You must be a programmer. Can't understand shit of what you're told to do and then blame the client for "not knowing how it works". Typical. Stereotypical even!

Read it again moron, or should I use an LLM to make it simpler for your keyboard monkey brain?

[–] barsoap@lemm.ee 2 points 2 days ago (1 children)
[–] meliante@lemmy.world -2 points 2 days ago

Of course. Move along boy, go back to shouting at big bad clients because "programmers are special".

[–] Strider@lemmy.world 1 points 2 days ago (1 children)

That's not the way it works. And I'm not even against that.

It sill won't work this way a few years later.

[–] meliante@lemmy.world 1 points 2 days ago* (last edited 2 days ago) (1 children)

I'm not talking about this being a snap transition. It will take several years but I do think this tech will evolve in that direction.

I've been working with LLMs since month 1 and in these short 24 months things have progressed in a way that is mind boggling.

I've produced more and better than ever and we're developing a product that improves and makes some repetitive "sweat shop" tasks regarding documentation a thing of the past for people. It really is cool.

[–] Strider@lemmy.world 1 points 2 days ago

In part we agree. However there are two things to consider.

For one, the llms are plateauing pretty much now. So they are dependant on more quality input. Which, basically, they replace. So perspecively imo the learning will not work to keep this up. (in other fields like nature etc there's comparatively endless input for training, so it will keep on working there).

The other thing is, as we likely both agree, this is not intelligence. It has it's uses. But you said to replace programming, which in my opinion will never work: were missing the critical intelligence element. It might be there at some point. Maybe llm will help there, maybe not, we might see. But for now we don't have that piece of the puzzle and it will not be able to replace human work with (new) thought put into it.

[–] Auli@lemmy.ca 2 points 2 days ago (1 children)

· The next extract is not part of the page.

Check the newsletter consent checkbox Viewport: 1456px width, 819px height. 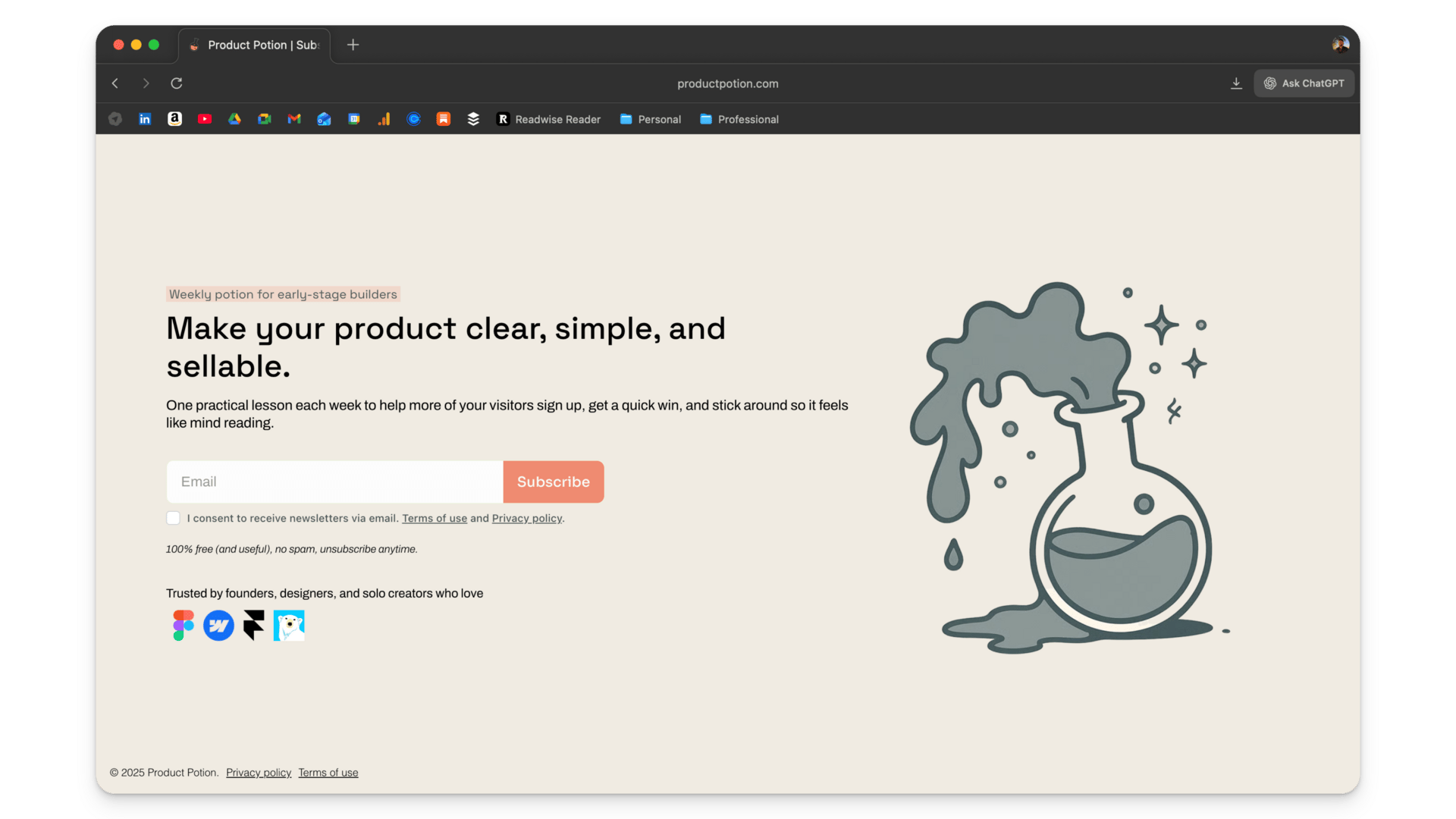coord(174,518)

Sure but you had the .com bubble but it was still useful. Same as AI in a big bubble right now doesn't mean it won't be useful.

[–] meliante@lemmy.world 1 points 2 days ago

Oh yes, there definitely is a bubble, but I don't believe that means the tech is worthless, not even close to worthless.

[–] Trainguyrom@reddthat.com 1 points 2 days ago

I don't know. In a lot of usecase AI is kinda crap, but there's certain usecase where it's really good. Honestly I don't think people are giving enough thought to it's utility in early-middle stages of creative works where an img2img model can take the basic composition from the artist, render it then the artist can go in and modify and perfect it for the final product. Also video games that use generative AI are going to be insane in about 10-15 years. Imagine an open world game where it generates building interiors and NPCs as you interact with them, even tying the stuff the NPCs say into the buildings they're in, like an old sailer living in a house with lots of pictures of boats and boat models, or the warrior having tons of books about battle and decorative weapons everywhere all in throw away structures that would have previously been closed set dressing. Maybe they'll even find sane ways to create quests on the fly that don't feel overly cookie-cutter? Life changing? Of course not, but definitely a cool technology with a lot of potential

Also realistically I don't think there's going to be long term use for AI models that need a quarter of a datacenter just to run, and they'll all get tuned down to what can run directly on a phone efficiently. Maybe we'll see some new accelerators become common place maybe we won't.